**What to do:** In two sentences, what do the Pikitia Press blog posts below say?

**Quoted text:**
━━━━━━━━━━━━━━━━
Showing posts with label barry linton. Show all posts
Showing posts with label barry linton. Show all posts

Saturday, June 28, 2014

Publishing: Lucky Aki in the New Stone Age


Pikitia Press are proud to present Barry Linton’s Lucky Aki in The New Stone Age.
 
Lucky Aki in the New Stone Age is the first volume in a series chronicling teenage explorer Lucky Aki’s adventures through the islands and cultures of a re-imagined past.

From Barry Linton’s afterword:
"What if there was a time, now out of mind, when there were many more islands of all sizes, and few or no continents, with busy island groups, trading, fishing, herding, farming and lots of seasonal voyaging, eh?"

"A youth might dream of a life sailing the myriad island trade ways, exploring the unknown fertile shores, and a youth might get lucky, then as now."

To The I-Land - The Comics of Barry Linton by Dylan Horrocks

Barry Linton bio by Dylan Horrocks
Barry Linton has been drawing comics since the early 1970s and was a key figure in the influential New Zealand comics anthology Strips. His comics and drawings have been published in books, magazines and literary journals and on posters and album covers.

Barry’s early comics detail the lives and loves of a group of characters living in a familiar South Pacific city, with plenty of music, sex, politics and drugs. Over the years his characters wrestled with broken relationships, parenthood, criminal gangs and crooked lawyers. In one story the cartoonist Spud is kidnapped and chained to a drawing board, forced to churn out pornographic comics by his gun-toting captors. In recent years Barry has worked on a series of graphic novels set in a fictionalised neolithic Oceania, Lucky Aki, and comics exploring ancient history, UFOs and the future of humanity.

AVAILABLE FROM THE PIKITIA PRESS STORE NOW.

Saturday, April 5, 2014

Lucky Aki in The Stone Age Proofs Have Arrived!

 

New Zealand's most dedicated cartoonist Barry Linton's Lucky Aki in The Stone Age will be available next month. Printed in our new Pikitia 'Dinky' format on lovely thick recycled paper, This first volume of Lucky Aki will be available for pre-order from the Pikitia Store next week.


Saturday, December 14, 2013

Pikitia Press: 2014 Publishing Season

Taking a break from our 2013 in review surveys, here is a sampling of forthcoming comics from Pikitia Press for our publishing season during the first half of 2014.

Barry Linton's Lucky Aki - The first in a series of volumes featuring the stone age adventures of Lucky Aki.

 
Die Popular - Collection of new material and classic material from MVH's wonderful Die Popular.



The Art of Harry Bennett - Collecting the art and story of H. W. Bennett, a professional cartoonist in his teens who went on to create a one man publishing industry in New Zealand. Written and compiled by Tim Bollinger, Geoff Harrison, and Matt Emery.
━━━━━━━━━━━━━━━━
**Dataset section:**
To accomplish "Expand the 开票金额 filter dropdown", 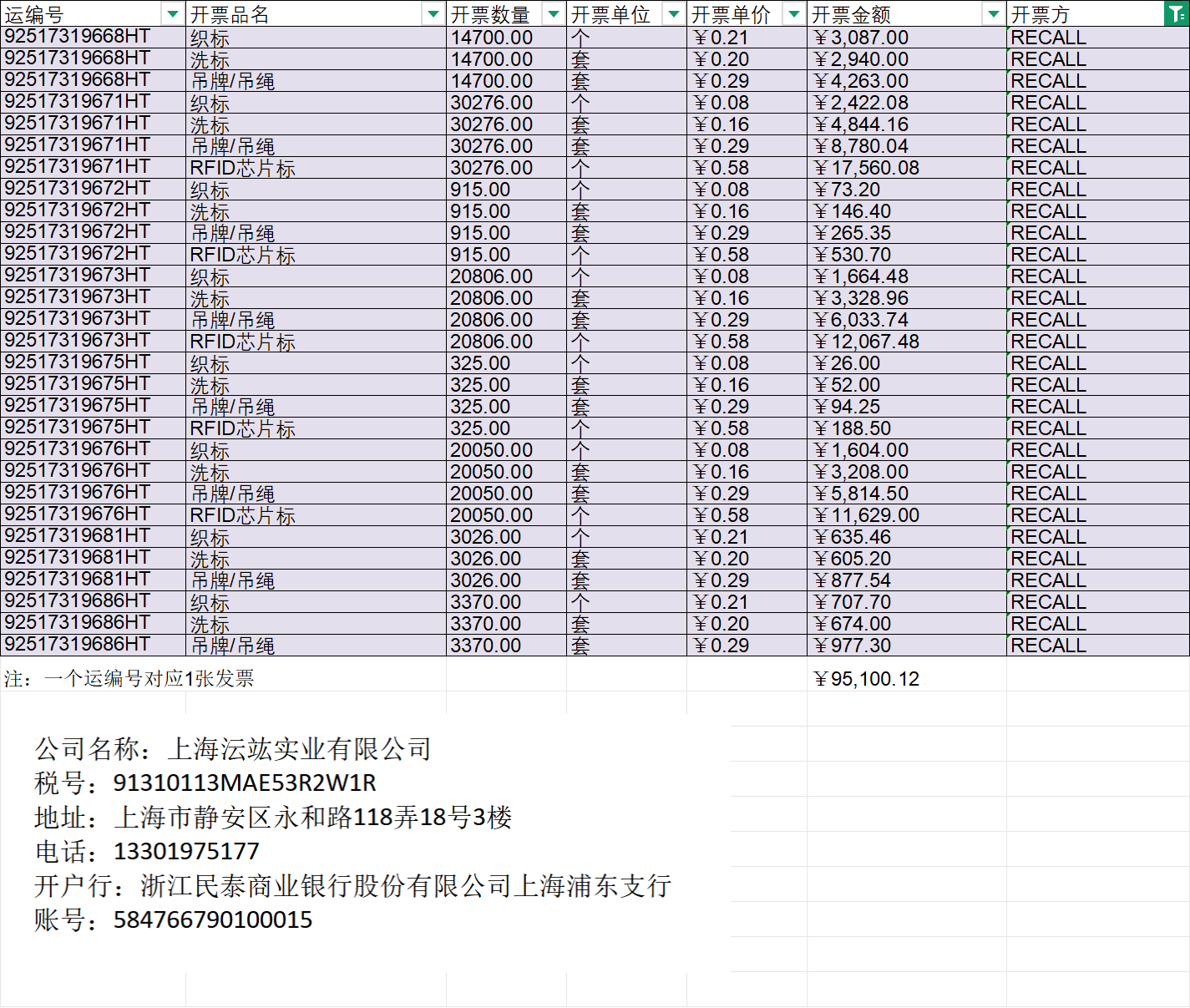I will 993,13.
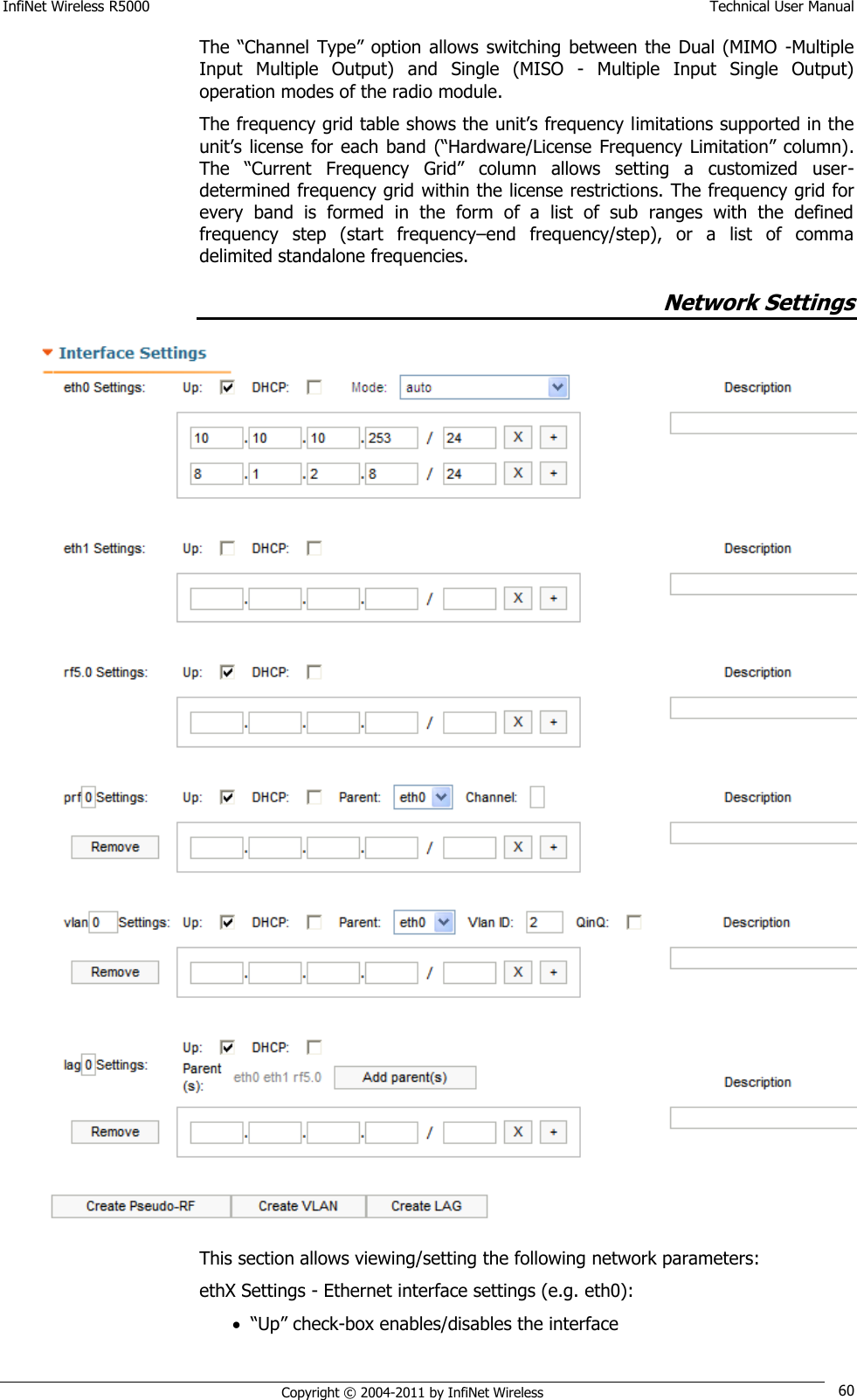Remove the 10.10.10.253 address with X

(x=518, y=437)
━━━━━━━━━━━━━━━━
**Answer to the problem:** Pikitia Press announces Barry Linton's Lucky Aki in the New Stone Age, the first volume in a series following teenage explorer Lucky Aki through the islands and cultures of a re-imagined past, printed in its 'Dinky' format on thick recycled paper. The posts also include a bio of Linton, who has drawn comics since the early 1970s and was a key figure in the New Zealand anthology Strips, and a preview of other 2014 titles, Die Popular and The Art of Harry Bennett.